Testo estratto
________
Sully

Sono reduce dalla visione di Sully ultimo capolavoro del maestro Clint Eastwood.
La pellicola narra l’ammaraggio del volo US Airways 1549 avvenuto il 15 gennaio 2009 nel fiume Hudson, basandosi sull’autobiografia Highest Duty: My Search for What Really Matters dello stesso Chesley Sullenberger scritta insieme all’autore e giornalista Jeffrey Zaslow.
Un gran gran film che non ha la potenza esplosiva di film come Mystic River (2003), Million Dollar Baby (2004), Gran Torino (2008), Invictus – L’invincibile (Invictus) (2009) o American Sniper (2014) perché si tratta di un’opera intimista che ha il volto umano di Tom Hanks, eroe della quotidianità tipica dei film di Eastwood.
Ma che cos’hanno in comune gli eroi di Clint Eastwood? Sono quasi sempre personaggi destabilizzati dal destino, da un crimine, da un’ingiustizia, dalla marginalità. Tutti, ciascuno a suo modo, sono alla ricerca dell’unità perduta. Non si tratta di una semplice risorsa narrativa, destinata a suscitare l’adesione del pubblico, per l’autore americano quella ricerca riflette l’esplorazione filosofica e artistica del suo cinema, producendo una felice coincidenza tra forma e contenuto.
Sully è con il Walt Kowalski di Gran Torino, è un uomo che di espone, si assume le sue responsabilità e alla fine viene riconosciuto come eroe anche da chi lo accusa di aver agito in modo sbagliato.
________
Materiale fornito

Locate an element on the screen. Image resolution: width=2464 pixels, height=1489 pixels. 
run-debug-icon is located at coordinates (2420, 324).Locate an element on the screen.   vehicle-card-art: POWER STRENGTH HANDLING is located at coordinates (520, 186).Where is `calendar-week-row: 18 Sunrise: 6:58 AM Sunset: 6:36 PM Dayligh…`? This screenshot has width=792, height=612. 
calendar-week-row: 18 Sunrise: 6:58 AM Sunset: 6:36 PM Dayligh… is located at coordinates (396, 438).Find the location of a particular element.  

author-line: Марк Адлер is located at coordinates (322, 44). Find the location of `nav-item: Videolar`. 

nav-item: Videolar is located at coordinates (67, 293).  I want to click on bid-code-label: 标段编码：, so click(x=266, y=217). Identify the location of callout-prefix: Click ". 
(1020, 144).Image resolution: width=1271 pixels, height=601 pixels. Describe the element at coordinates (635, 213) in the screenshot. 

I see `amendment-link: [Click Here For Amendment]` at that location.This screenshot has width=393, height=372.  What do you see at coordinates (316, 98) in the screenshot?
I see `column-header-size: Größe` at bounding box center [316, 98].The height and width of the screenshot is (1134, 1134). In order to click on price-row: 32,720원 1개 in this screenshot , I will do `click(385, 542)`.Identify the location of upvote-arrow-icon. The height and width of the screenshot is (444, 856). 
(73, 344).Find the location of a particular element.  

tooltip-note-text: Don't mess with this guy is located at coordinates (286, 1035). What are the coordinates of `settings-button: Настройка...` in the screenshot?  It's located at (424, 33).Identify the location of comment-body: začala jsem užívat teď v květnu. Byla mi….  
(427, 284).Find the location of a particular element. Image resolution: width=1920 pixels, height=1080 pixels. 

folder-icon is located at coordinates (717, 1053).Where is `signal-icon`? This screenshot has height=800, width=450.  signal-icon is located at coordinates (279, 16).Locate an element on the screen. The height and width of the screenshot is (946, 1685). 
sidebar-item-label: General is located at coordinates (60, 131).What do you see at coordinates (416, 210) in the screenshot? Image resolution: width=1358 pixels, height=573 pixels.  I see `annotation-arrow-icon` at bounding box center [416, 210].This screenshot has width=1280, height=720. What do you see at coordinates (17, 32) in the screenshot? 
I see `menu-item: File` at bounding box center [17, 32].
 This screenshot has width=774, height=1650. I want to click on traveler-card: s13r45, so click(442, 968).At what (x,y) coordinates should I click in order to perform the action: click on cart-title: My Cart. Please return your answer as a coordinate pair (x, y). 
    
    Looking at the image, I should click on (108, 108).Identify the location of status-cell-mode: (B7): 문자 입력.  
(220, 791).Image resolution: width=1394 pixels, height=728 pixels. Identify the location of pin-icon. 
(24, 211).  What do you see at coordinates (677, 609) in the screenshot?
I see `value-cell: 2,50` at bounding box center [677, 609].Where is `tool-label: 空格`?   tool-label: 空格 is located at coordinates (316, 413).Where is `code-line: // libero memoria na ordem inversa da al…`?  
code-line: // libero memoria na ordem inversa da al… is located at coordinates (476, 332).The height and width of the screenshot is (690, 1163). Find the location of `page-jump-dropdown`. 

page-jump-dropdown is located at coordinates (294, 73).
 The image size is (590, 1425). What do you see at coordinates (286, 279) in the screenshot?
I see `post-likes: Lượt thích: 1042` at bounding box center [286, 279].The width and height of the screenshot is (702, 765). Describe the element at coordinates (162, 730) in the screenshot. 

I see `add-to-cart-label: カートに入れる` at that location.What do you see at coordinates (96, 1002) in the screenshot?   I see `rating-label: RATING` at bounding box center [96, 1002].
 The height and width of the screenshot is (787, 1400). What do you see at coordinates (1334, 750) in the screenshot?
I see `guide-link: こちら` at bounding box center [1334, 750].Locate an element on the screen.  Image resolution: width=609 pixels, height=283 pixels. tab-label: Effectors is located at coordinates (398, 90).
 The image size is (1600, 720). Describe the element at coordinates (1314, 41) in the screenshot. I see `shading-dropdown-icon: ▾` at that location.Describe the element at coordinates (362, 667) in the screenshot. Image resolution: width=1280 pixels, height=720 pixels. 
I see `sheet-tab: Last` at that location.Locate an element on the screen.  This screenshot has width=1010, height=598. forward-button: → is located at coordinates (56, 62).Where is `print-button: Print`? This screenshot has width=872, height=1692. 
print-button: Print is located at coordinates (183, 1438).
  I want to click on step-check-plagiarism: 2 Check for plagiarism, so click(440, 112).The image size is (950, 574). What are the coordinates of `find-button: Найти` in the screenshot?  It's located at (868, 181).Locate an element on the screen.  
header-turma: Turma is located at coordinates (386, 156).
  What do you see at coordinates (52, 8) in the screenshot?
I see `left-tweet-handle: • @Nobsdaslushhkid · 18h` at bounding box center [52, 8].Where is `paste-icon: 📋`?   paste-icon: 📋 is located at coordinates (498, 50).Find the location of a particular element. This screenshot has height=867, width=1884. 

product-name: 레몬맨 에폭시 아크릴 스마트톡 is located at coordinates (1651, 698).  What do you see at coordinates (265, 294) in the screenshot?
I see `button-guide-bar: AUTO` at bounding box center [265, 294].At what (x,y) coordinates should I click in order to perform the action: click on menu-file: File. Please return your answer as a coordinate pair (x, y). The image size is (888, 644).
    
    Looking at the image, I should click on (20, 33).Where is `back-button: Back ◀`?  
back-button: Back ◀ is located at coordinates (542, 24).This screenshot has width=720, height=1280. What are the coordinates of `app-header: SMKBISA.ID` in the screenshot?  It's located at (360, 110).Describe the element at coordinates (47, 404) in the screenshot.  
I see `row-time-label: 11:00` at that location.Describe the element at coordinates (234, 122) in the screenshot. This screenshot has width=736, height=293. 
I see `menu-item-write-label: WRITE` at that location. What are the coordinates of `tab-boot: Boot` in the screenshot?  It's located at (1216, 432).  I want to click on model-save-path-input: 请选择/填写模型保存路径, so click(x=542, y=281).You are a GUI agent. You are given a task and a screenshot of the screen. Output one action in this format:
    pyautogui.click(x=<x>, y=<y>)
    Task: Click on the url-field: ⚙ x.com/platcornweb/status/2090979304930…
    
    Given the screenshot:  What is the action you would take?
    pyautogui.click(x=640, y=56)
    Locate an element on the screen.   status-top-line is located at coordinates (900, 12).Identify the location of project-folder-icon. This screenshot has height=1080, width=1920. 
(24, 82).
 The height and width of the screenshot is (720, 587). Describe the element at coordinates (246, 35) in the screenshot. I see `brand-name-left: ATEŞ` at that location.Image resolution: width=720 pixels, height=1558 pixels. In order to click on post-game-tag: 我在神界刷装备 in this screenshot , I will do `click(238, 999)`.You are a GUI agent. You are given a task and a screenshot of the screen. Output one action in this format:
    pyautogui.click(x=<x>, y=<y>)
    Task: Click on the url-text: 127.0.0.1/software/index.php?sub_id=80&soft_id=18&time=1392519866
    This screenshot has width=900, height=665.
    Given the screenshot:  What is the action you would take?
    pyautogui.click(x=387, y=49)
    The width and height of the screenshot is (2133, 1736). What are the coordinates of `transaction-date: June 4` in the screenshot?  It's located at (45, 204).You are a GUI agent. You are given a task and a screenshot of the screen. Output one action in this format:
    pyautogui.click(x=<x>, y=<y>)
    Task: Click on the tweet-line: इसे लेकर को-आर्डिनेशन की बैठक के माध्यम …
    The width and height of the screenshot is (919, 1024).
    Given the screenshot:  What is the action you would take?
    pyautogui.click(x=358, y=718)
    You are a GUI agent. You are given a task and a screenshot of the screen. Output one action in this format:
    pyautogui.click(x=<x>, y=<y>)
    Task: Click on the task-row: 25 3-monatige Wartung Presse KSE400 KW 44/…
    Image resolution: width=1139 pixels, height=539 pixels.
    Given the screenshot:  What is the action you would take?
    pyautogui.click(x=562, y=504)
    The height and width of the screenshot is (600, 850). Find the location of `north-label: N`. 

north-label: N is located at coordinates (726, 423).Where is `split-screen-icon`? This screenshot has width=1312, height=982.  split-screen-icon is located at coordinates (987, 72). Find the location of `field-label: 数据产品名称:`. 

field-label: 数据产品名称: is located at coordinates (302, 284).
________
Rispondi brevemente alle seguenti domande sulla recensione di Sully.
(a) In quale data e in quale fiume è avvenuto l'ammaraggio del volo US Airways 1549?
(b) Quale attore dà il volto all'eroe del film?
(c) Con quale personaggio di Gran Torino viene accostato Sully?

(a) Il 15 gennaio 2009, nel fiume Hudson.
(b) Tom Hanks.
(c) Walt Kowalski.